The Nigerian, DayQuil, and Freedom
I’m flying today. Domestic. Tampa to NYC. The more time that passes, the more serious the attempt to bring down a jumbo jet over a major US city is sounding. It went from a vague report of firecrackers on Xmas day to a full blown terrorist incident by Sunday morning.
I’m not ingesting much if any liquid before or during the flight, because rumor has it that the lavatories will be off limits for the last hour of the flight. This makes no sense to me, nor have any of the usual suspect pundits professed to understand it, and as they’re usually eager to impress with their unique insights, you know we’re all clueless. One can tell the guys with enlarged prostates because they’re discreetly inquiring whether the newsstand/convenience store by the boarding gates carry Depends.
This morning I’m packing, cramming every last item I can into an already overstuffed suitcase. And lying on the floor is a lone DayQuil capsule, bulbous and orange, which I usually carry with me in a compartment of my carry-on bag that’s dedicated to remedies for on-flight maladies.
But not today. Both Quils, Day and Night, vitamin C, aspirin, and even Airborne, which the government spanked for exaggerated claims, share a plastic bag in the checked bag. Hope they like it on the cool side.
Although it’s not clear that my precautions needed to be so drastic/neurotic, the frame of mind that caused said precautions brought up two distinct, although interconnected thoughts:
1. Failed terrorism still succeeds. Behaviors are altered. Procedures are changed. Nerves are frayed. Business as usual requires unusual effort. Smiles and nervous patter are presented along with ID’s and boarding passes to TSA agents.
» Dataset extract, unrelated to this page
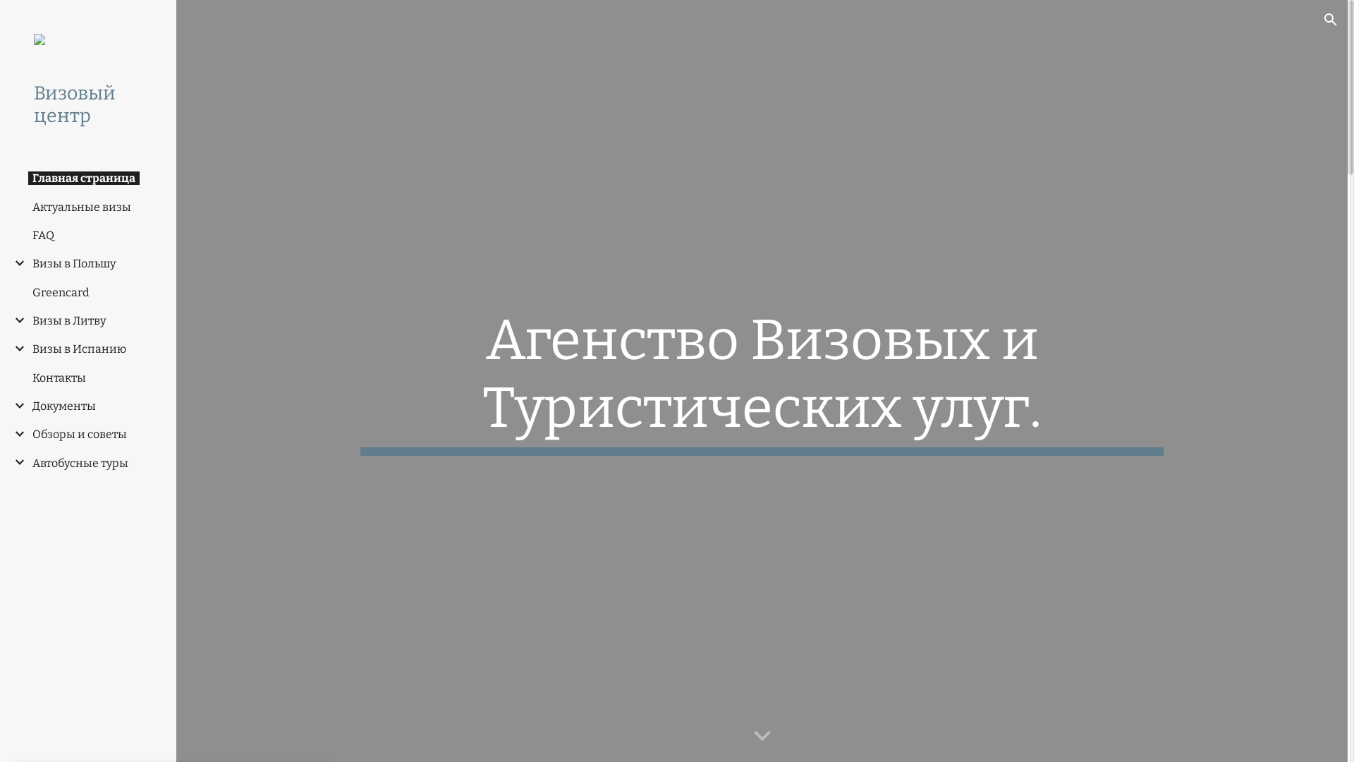 The width and height of the screenshot is (1354, 762). What do you see at coordinates (43, 234) in the screenshot?
I see `'FAQ'` at bounding box center [43, 234].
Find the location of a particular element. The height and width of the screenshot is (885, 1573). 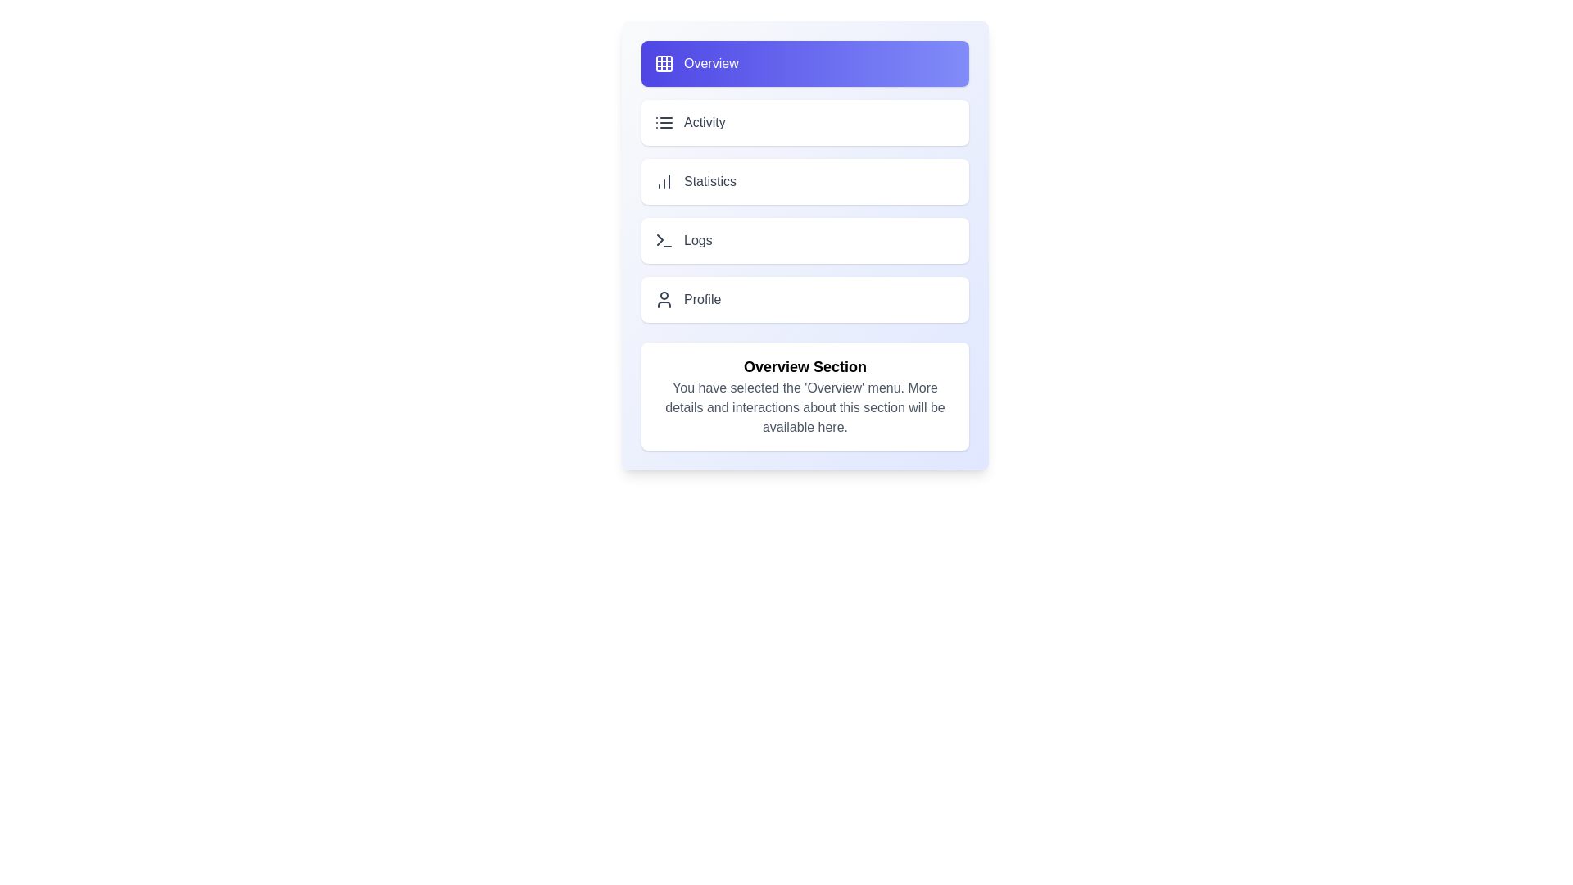

the menu item Overview to display its section is located at coordinates (805, 62).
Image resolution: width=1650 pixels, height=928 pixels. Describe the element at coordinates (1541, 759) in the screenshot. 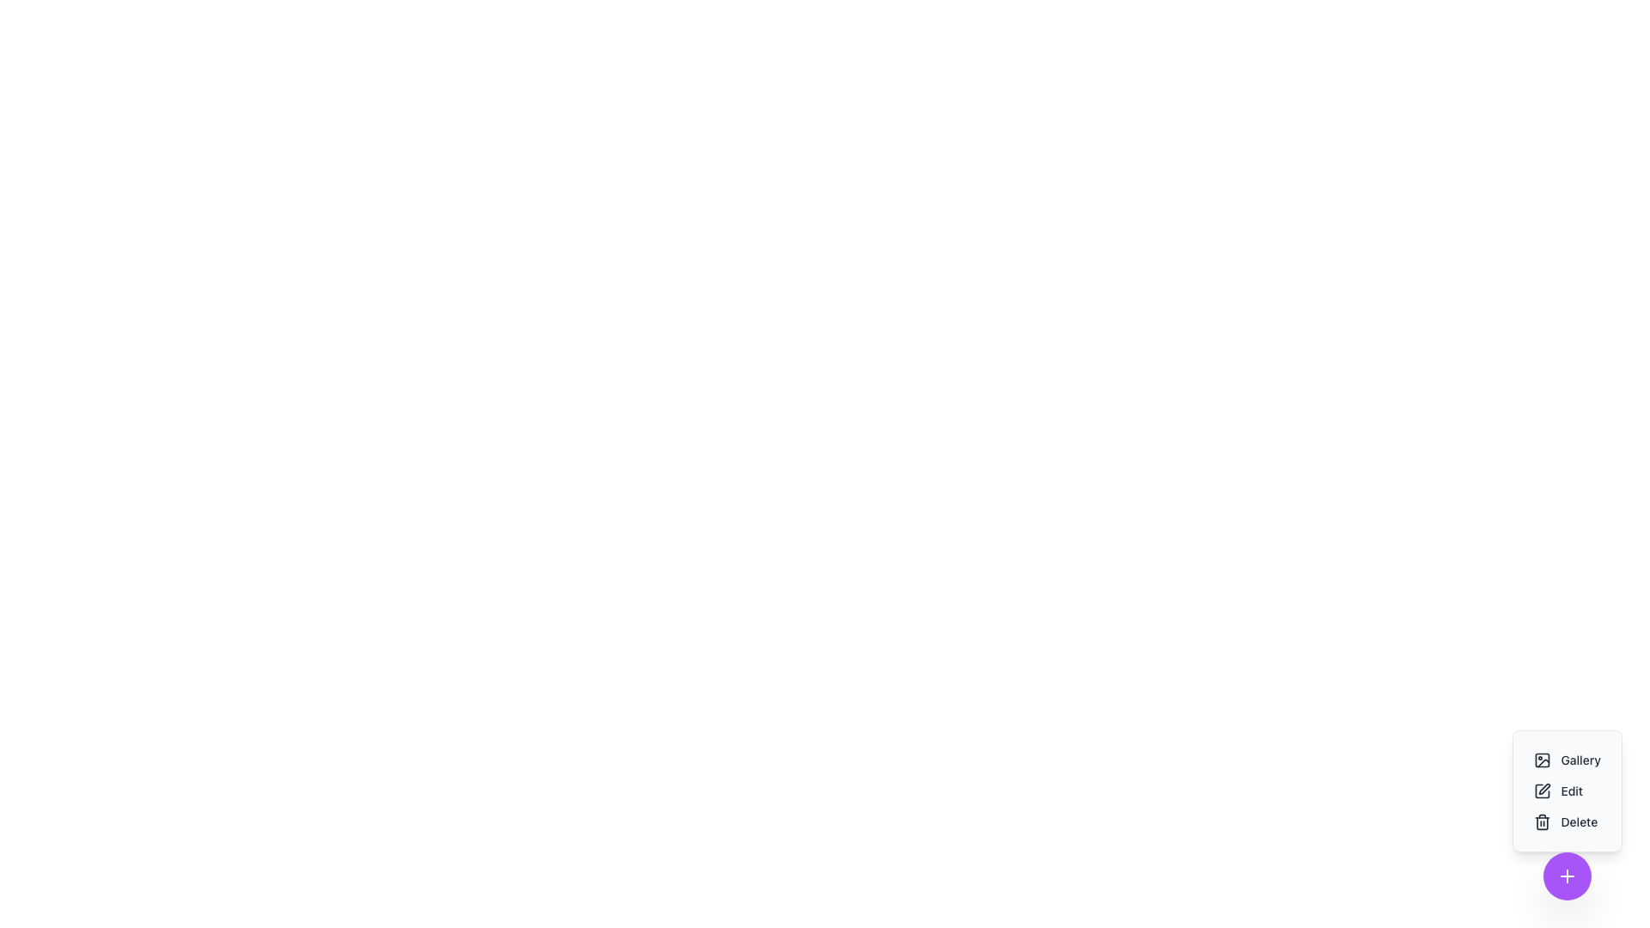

2. We here is the U.S. are so immersed in freedom, relative to most of the rest of the world, developed and not, that we consider it an imposition on that freedom when even a minor and perhaps meaningless (think DayQuil) intrusion into that freedom occurs.
Without freedom, there’d be no such beast as a terrorist . Just Mad Max chaos, Neanderthal psyches viciously warring over scraps of sustenance. Freedom is the counterpoint that gives definition and distinctness to the ugly melody of terrorism.
As long as men in this flat world believe in Gods with egos (an oxymoron if ever there was one) and will stand for no other deities, our balancing prudent precautions with civil liberties will be, although an imprecise art, a necessary sadness.
So the Nigerian is jailed, the DayQuil isn’t available to keep feverish symptoms at bay, and freedom suffers another glancing, but not fatal blow.